Al-Maliki’s failure to form most of the new local governments is a sign of rising dissatisfaction with his authoritarianism. One of the main accusations against Al-Maliki has been that he restricted the work of local councils, which in theory were set up to ensure decentralised governance and democratic succession.
Indeed, some newly elected councillors have vowed to bring outgoing governors and councillors, mostly Al-Maliki’s cronies, to account for their alleged negligence, mismanagement and corruption.
Baghdad’s new Chief Councillor Riad Al-Adhad told local media outlets that the council’s first priority would be to probe allegations of massive corruption by the previous Daawa Party-led administration.

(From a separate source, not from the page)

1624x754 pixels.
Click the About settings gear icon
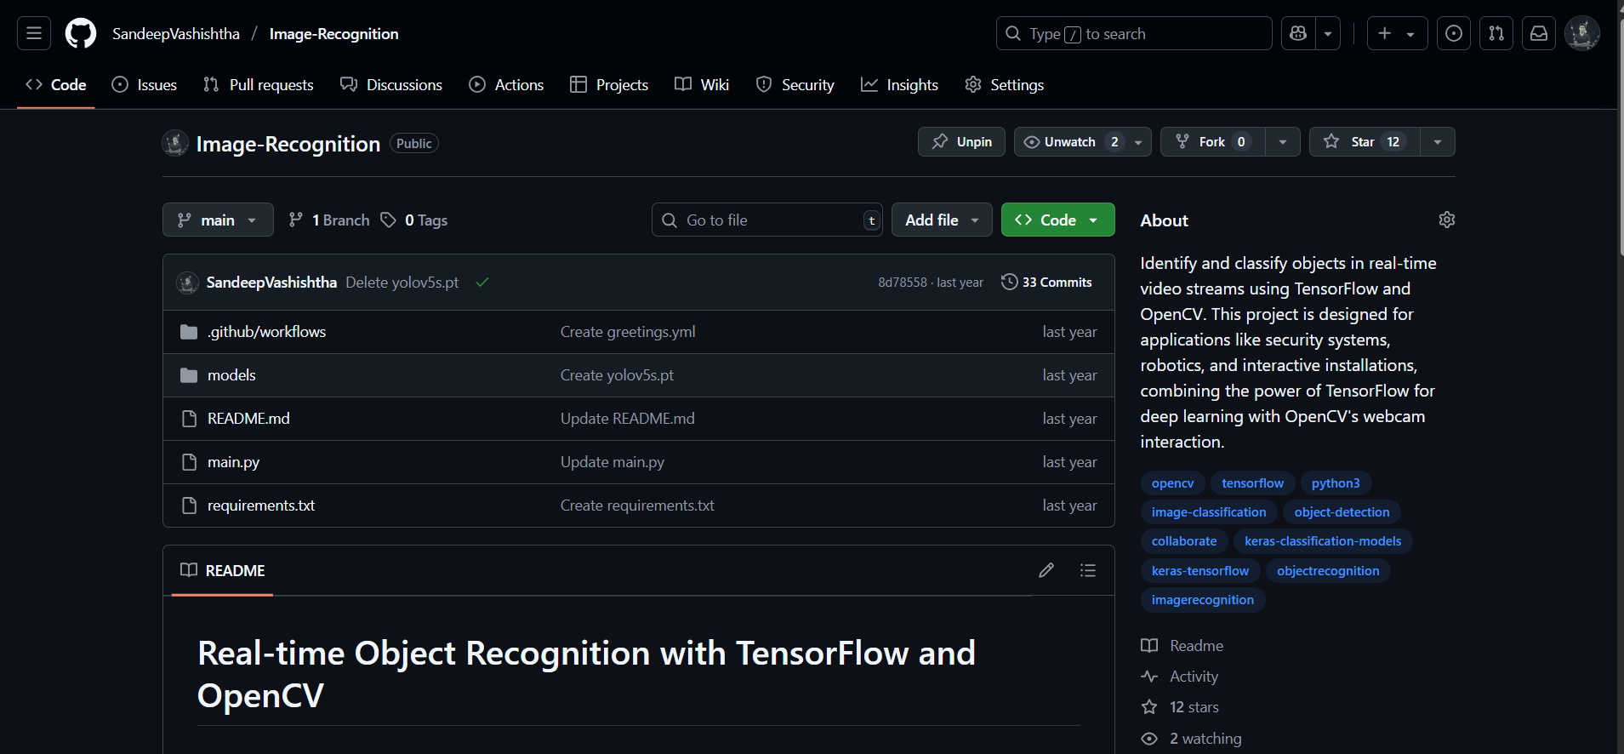(1446, 220)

All this indicates that the bruising setbacks for Al-Maliki, who has fallen foul of his own autocratic rule, had meant his losing a great deal of influence in Iraqi politics. It now remains to be seen how much of a fundamental shift this will make in Iraq’s political map.
Much will depend on the strategies chosen by the ISCI and the Sadrists to work together with Sunni Arabs and Kurdish partners away from the ethno-sectarian politics adopted by Al-Maliki and largely blamed for Iraq’s lingering conflict.
Iraq has been gridlocked by crisis since the US withdrawal in December 2011, and this has paralysed Al-Maliki’s government and is increasingly pushing the ethnically and sectarian divided country to the brink of chaos.
The new pragmatic alliance which both the ISCI and the Sadrists forged to form Baghdad’s provincial government could herald a change of course in the substance of Iraq’s politics and away from the sectarianism that has paralysed the country for so long.